[Data on locating visible targets]

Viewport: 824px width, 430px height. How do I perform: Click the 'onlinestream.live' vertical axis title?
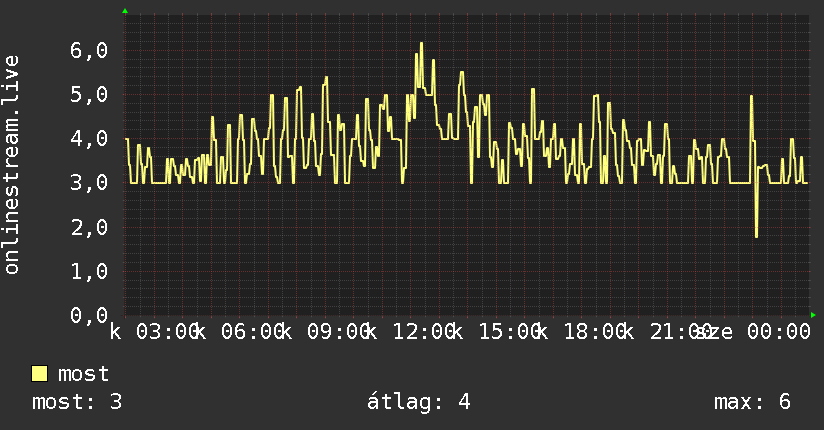(12, 165)
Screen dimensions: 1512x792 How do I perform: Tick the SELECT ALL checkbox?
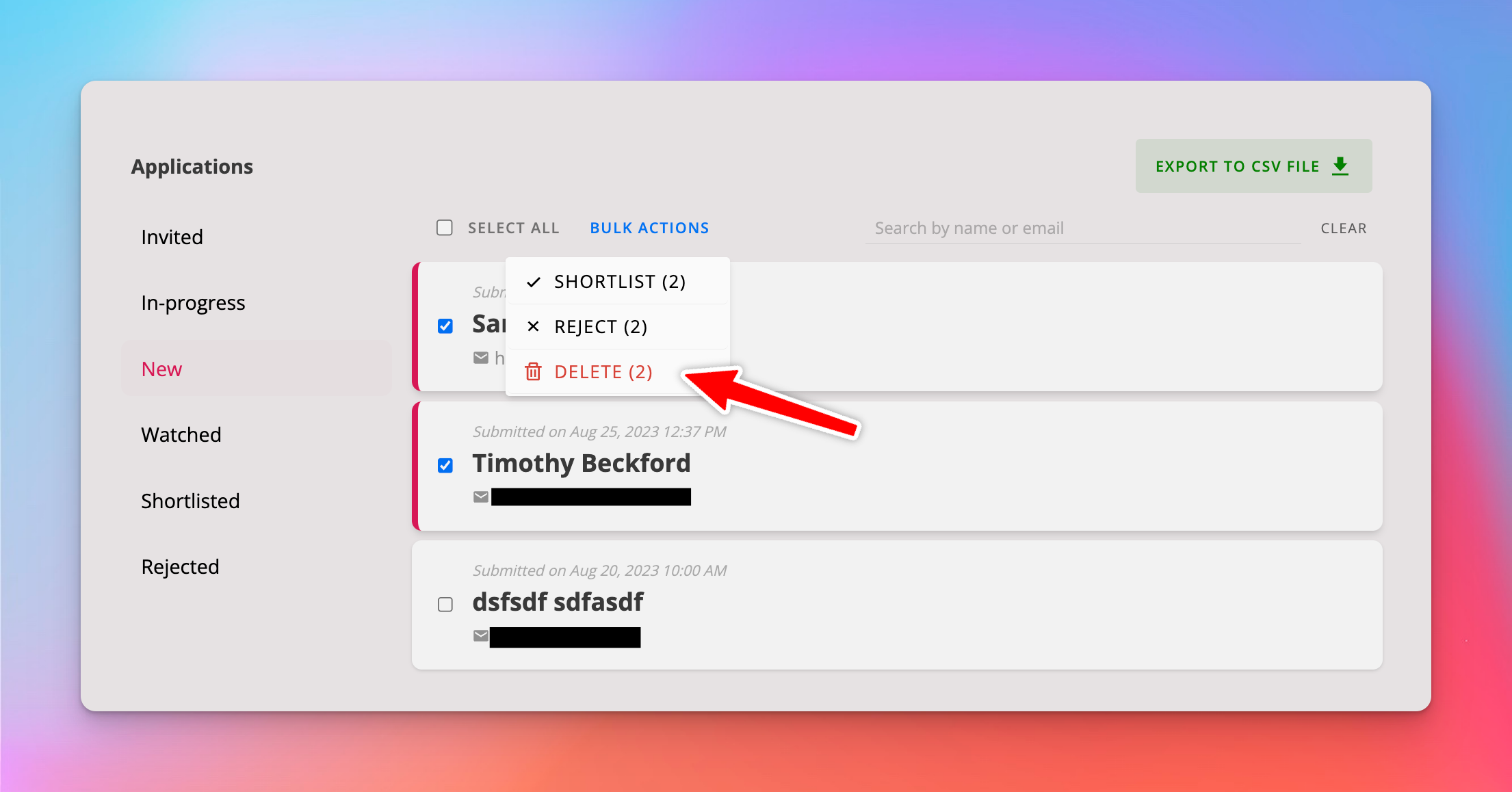(445, 228)
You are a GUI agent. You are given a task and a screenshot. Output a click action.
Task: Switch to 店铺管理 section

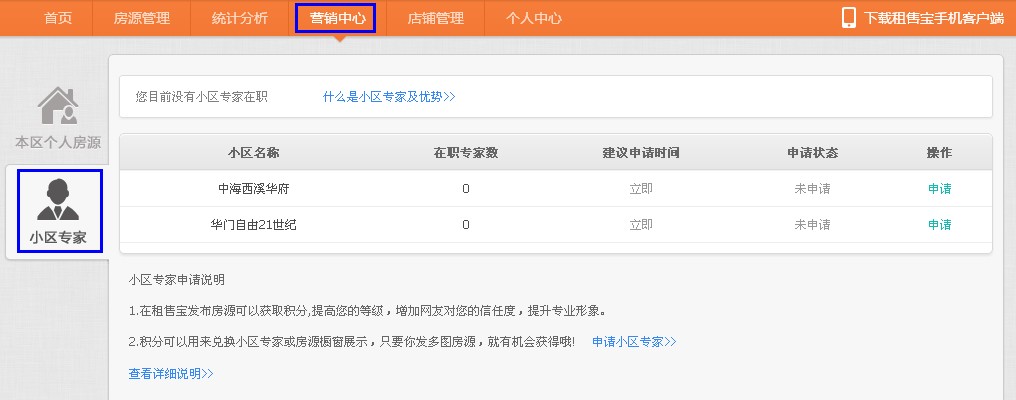click(x=436, y=18)
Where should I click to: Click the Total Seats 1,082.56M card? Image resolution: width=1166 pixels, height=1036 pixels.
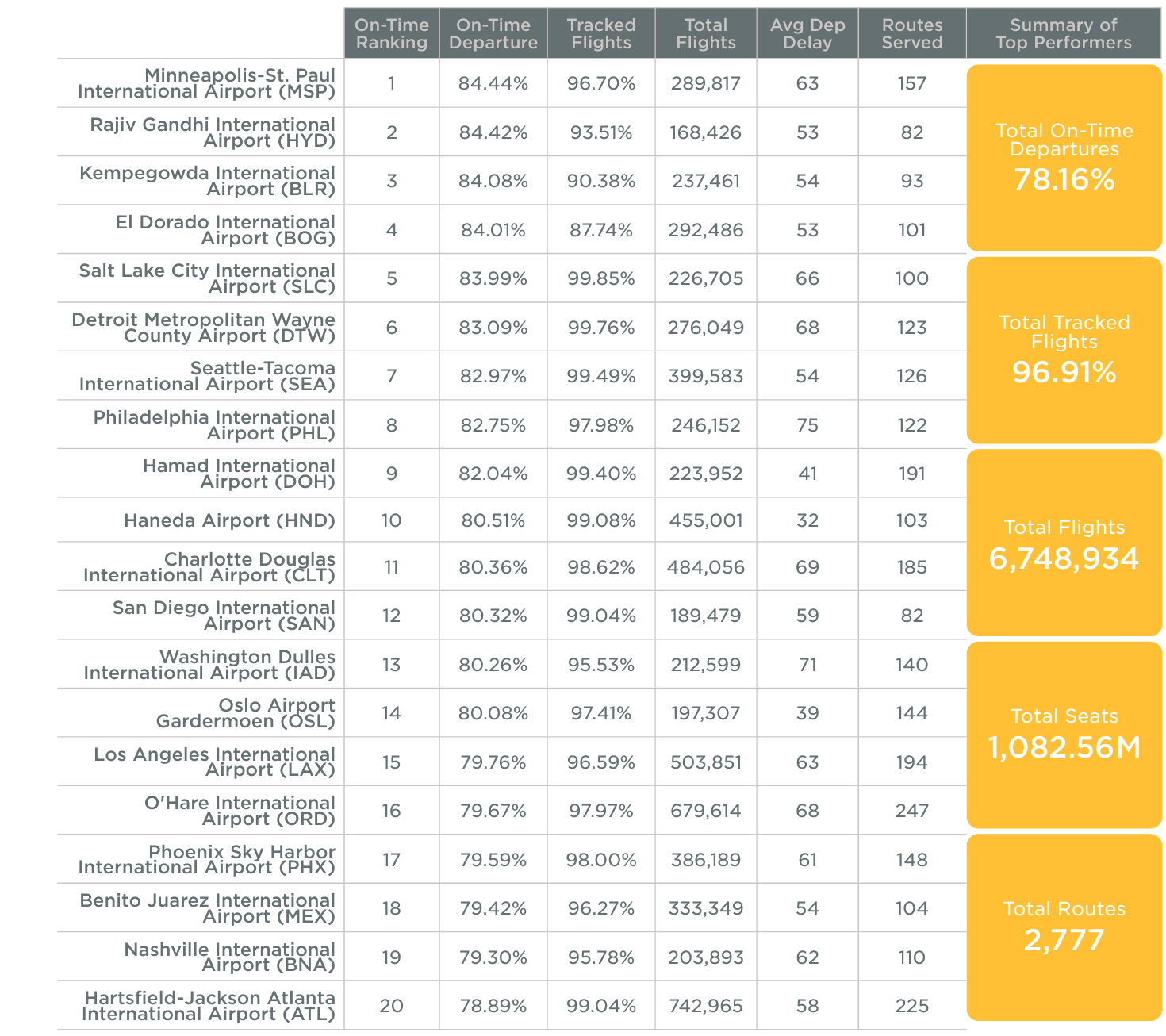pos(1064,735)
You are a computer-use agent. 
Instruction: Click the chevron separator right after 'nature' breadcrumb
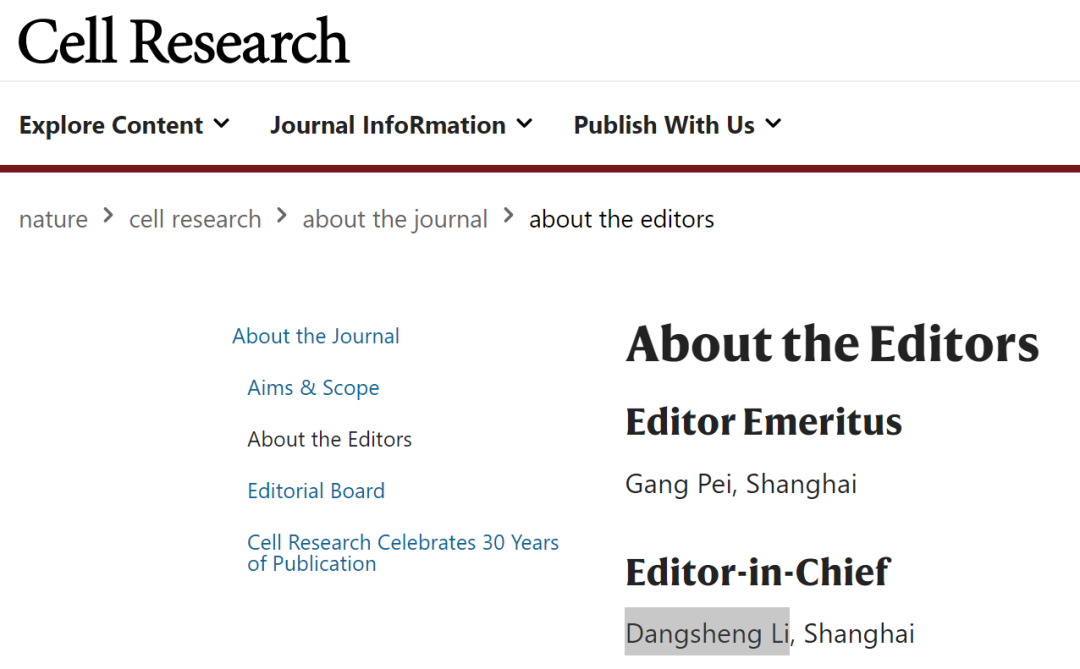108,216
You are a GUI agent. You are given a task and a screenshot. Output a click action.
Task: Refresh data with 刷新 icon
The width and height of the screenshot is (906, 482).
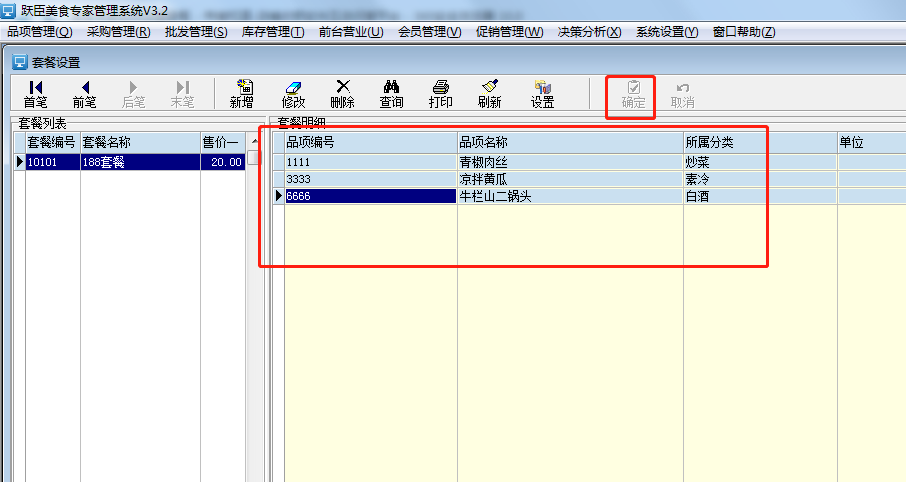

Task instructions> Reproduce all of the data above line by line, shifting the coordinates in the answers by adding 68 to each number and leaving every other number unchanged. Leave the pictures out of your answer.

Exercise solution>
Viewport: 824px width, 430px height. How do I perform: Click the 'onlinestream.live' vertical axis title?
(80, 233)
Screen dimensions: 1512x792 How do I perform: Tick the SELECT ALL checkbox?
(513, 296)
You are a GUI agent. You are given a task and a screenshot. Output a click action.
Task: Switch to 店铺管理 section

click(x=504, y=86)
Where should I click to: Click the Total Seats 1,082.56M card? Image resolution: width=1166 pixels, height=1036 pixels.
pos(1132,803)
You are a computer-use agent. 
Instruction: Click the chevron separator right after 'nature' breadcrumb
176,284
You are a GUI agent. You are given a task and a screenshot. Output a click action.
Task: Refresh data with 刷新 icon
The width and height of the screenshot is (906, 482).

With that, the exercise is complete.